POETRY // Liberty in a Folding Chair: On ‘The New Colossus,’ by Emma Lazarus, and ‘After a Greek Proverb,’ by A.E. Stallings
by Joshua Mehigan
EXCERPT //
“With the ratification in June 1215 of the Magna Carta, or Magna Carta Libertatum (‘Great Charter of Liberties’), the idea of liberty won crucial recognition as a basic political principle. After that, it was only a matter of time before thinkers got down to the business of arguing about what liberty is, and before political leaders forgot all about the principle and, from time to time, in the name of liberty, began orchestrating campaigns of oppression and murders by the hundreds of millions.

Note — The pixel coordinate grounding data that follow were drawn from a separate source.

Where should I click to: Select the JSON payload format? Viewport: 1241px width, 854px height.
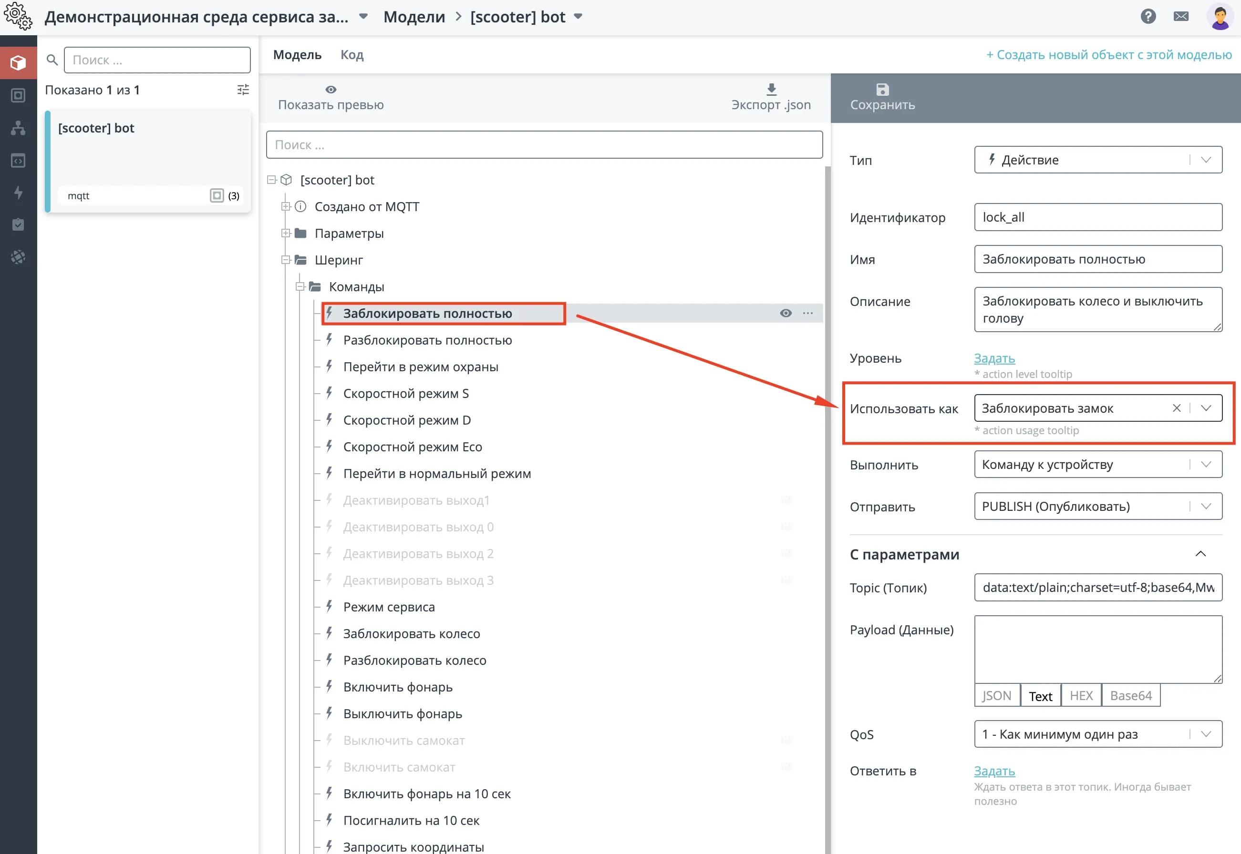point(996,696)

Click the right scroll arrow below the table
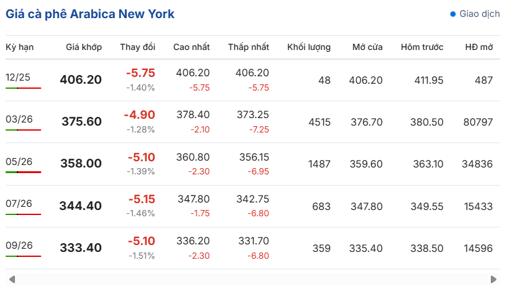pos(495,279)
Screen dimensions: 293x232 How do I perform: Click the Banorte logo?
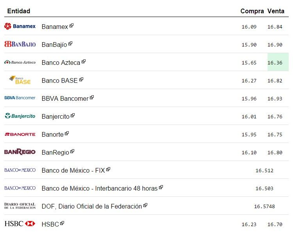(x=20, y=134)
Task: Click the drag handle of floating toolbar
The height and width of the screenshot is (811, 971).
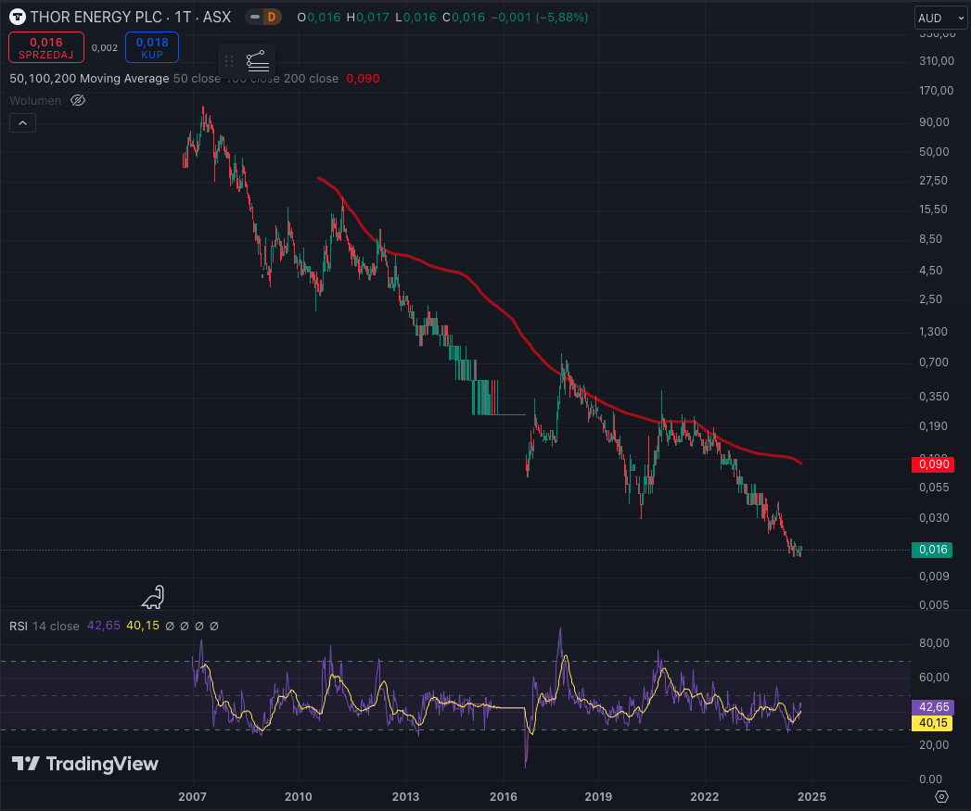Action: click(x=229, y=61)
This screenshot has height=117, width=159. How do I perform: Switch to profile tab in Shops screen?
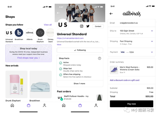(45, 105)
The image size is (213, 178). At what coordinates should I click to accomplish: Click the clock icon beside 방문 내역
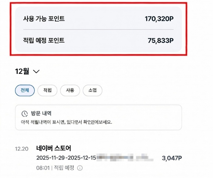(24, 114)
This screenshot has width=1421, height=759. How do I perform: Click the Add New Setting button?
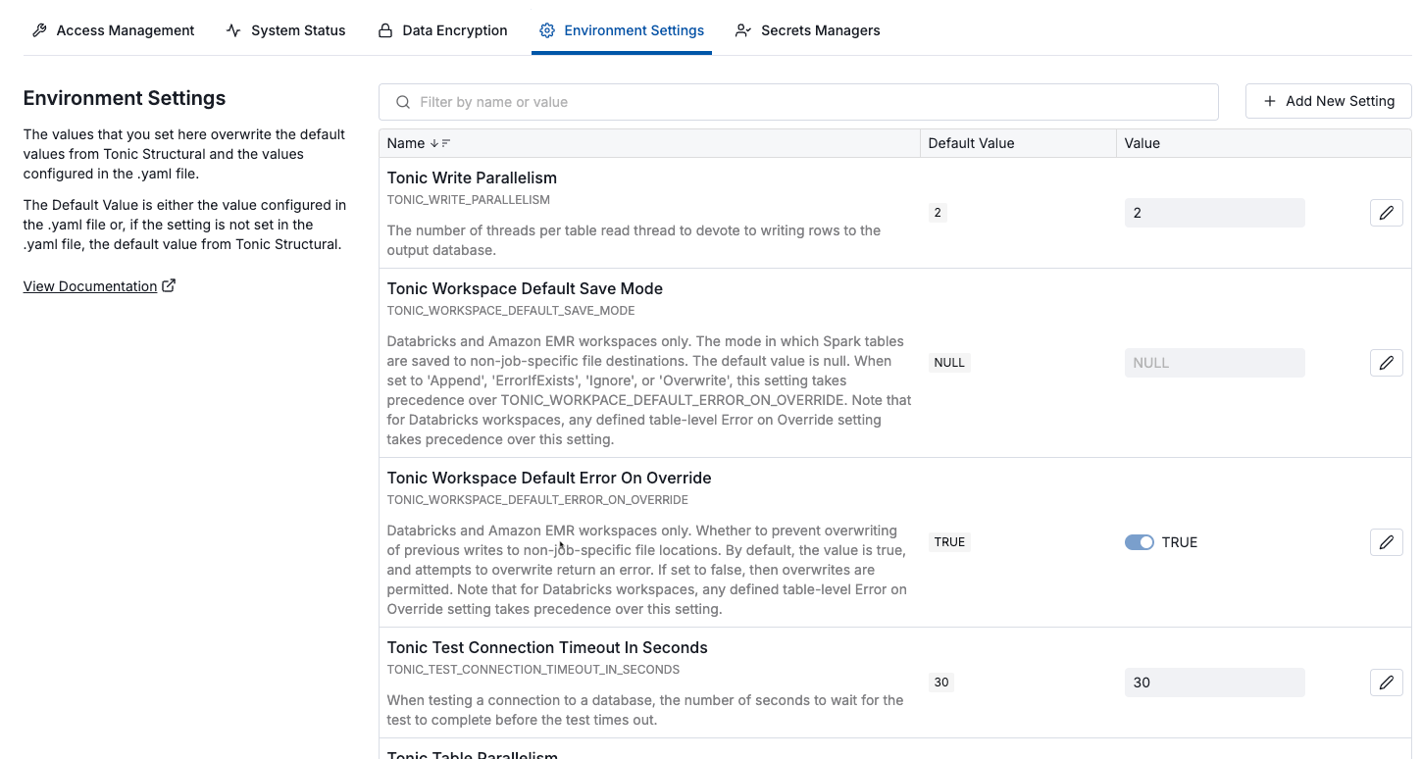pyautogui.click(x=1328, y=101)
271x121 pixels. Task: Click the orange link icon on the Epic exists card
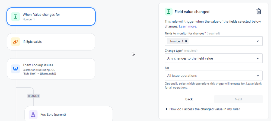click(15, 42)
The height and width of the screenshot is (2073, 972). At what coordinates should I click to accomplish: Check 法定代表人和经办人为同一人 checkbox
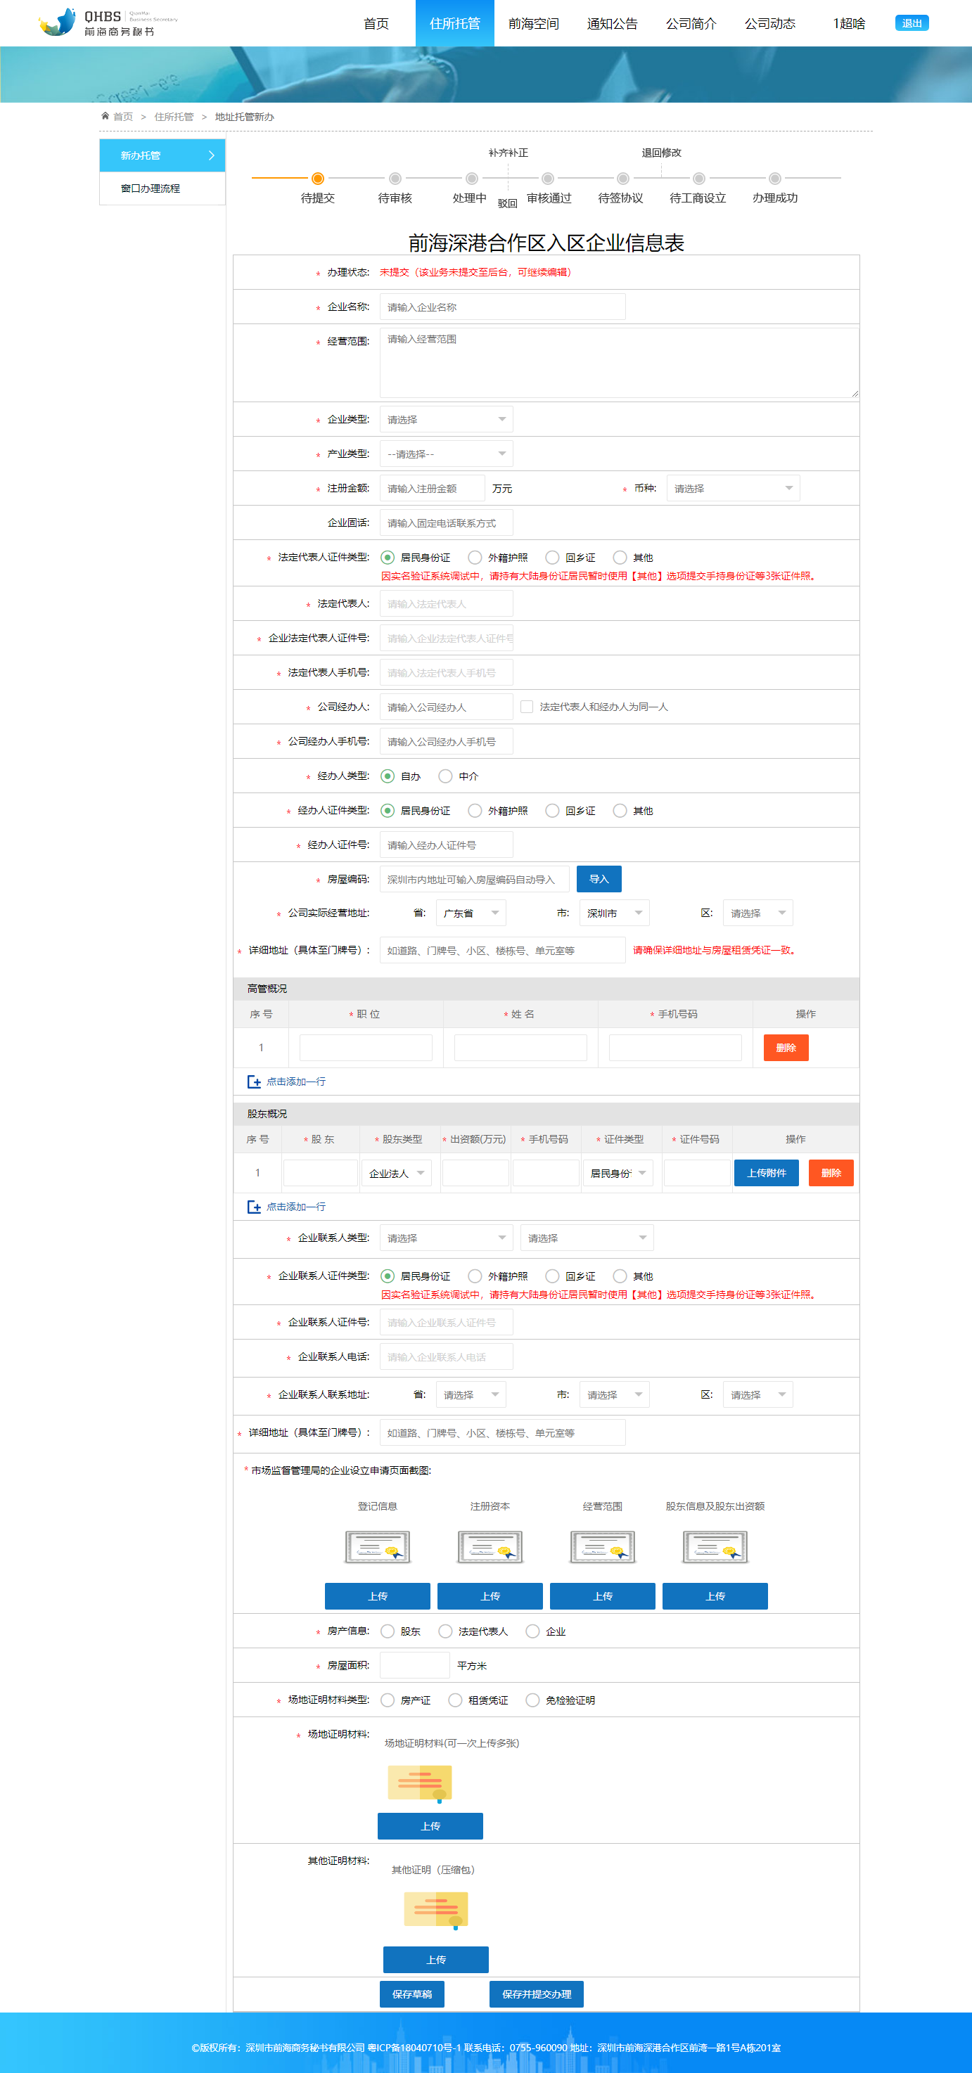527,707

‘The New Colossus’ and ‘After a Greek Proverb,’ both of which touch the realm of political thought, are nevertheless for real people everywhere—not in the way kindergarteners learn during National Poetry Month that poems are for real people everywhere, but emphatically so, for the same reason that neither can fail to be especially interesting at the current political moment, namely that both are animated by a basic concern with individual liberty. The two poems diverge from politics into verbal art at almost opposite angles. Reading them with the kind of mindset the current political moment seems to encourage, you might conclude that the broad rhetorical art of Lazarus is aimed at romantic idealists, and the more nuanced and intimate art of Stallings at pragmatic realists. But, if you consider them together, you might chuck your intuitions about which poem suits whom best.”